Thomas had personally said last year that he would spearhead efforts to explore the possibility of arranging a better financial deal for Smith.
“We are trying to help him. Some representation has been made and we are in touch with the Ministry of Finance and the Ministry of Labour and Social Security to see what can be done for him,” Thomas said last April.
But things are getting rougher, economically, for the former uniformed government worker who vowed to protect and serve.
“I was visited by personnel from the Anti-corruption Branch of the police force, to see if I need anything, but that was from May of last year. Since then I have heard nothing,” he revealed.
In the interview last April, Smith told a story of severe pain, with little relief in sight.
“It has been severe pain and suffering without any relief up to now. Nothing helps me … no painkiller … nothing. The pain includes burning, a shooting pain and a crushing pain. If it rains, there is a shooting pain, if it gets warm there is a crushing pain. For the past 34 years, I have not had a moment of relaxation. If someone comes up behind me and frightens me, I feel pain.
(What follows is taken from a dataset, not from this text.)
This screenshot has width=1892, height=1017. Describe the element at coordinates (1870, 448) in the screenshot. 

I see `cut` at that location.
If I start reading I feel pain,” Smith said last year.
He has since made several visits to The Pain Centre in St Andrew, in a last-ditch effort to have the pain kept in check, but mounting expenses have pushed him further against the wall.
“I have spent over $70,000 at The Pain Centre to continue the treatment, but I have now run out of funds.
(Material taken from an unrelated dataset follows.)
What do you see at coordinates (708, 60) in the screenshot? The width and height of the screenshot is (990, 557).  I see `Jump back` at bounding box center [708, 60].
“One doctor recommended that I amputate my right hand, but I don’t know as yet,” he said.
Smith had sued the Government of Jamaica a little over a year after the accident, only to be informed that he had missed the deadline to file the lawsuit by mere weeks, based upon the law at the time which allowed for suits to be filed up to one year after an incident.
“There was little that I could do to file the lawsuit earlier as I was hospitalised and an outpatient, and could not walk for over a year after the accident,” he said.
With a lawsuit no longer a possibility, Smith opted to remain in the force, which he served for a further 26 years.
Having applied for and granted early retirement, Smith applied to the Government for compensation for loss of use of the right hand, pain and suffering, and after going through a trip of paperwork and red tape, he ended with the princely sum of $3,786.67 annually or $315 monthly in compensation, which the State said was based upon his salary at the time of the accident, which was approximately $5,000 per annum.
Appeals to the public defender’s office, former Prime Minister Bruce Golding and then Opposition Leader Portia Simpson Miller did not meet with success.
The former allround cricketer for the St Thomas police team is now involved in a monumental fight to stay afloat.
“I have no savings and the little that I get for my pension cannot do. I have no one to take care of me, because my family does not stick around because of my disability. I really need help. I would like to be granted some form of gratuity,” Smith told the Sunday Observer.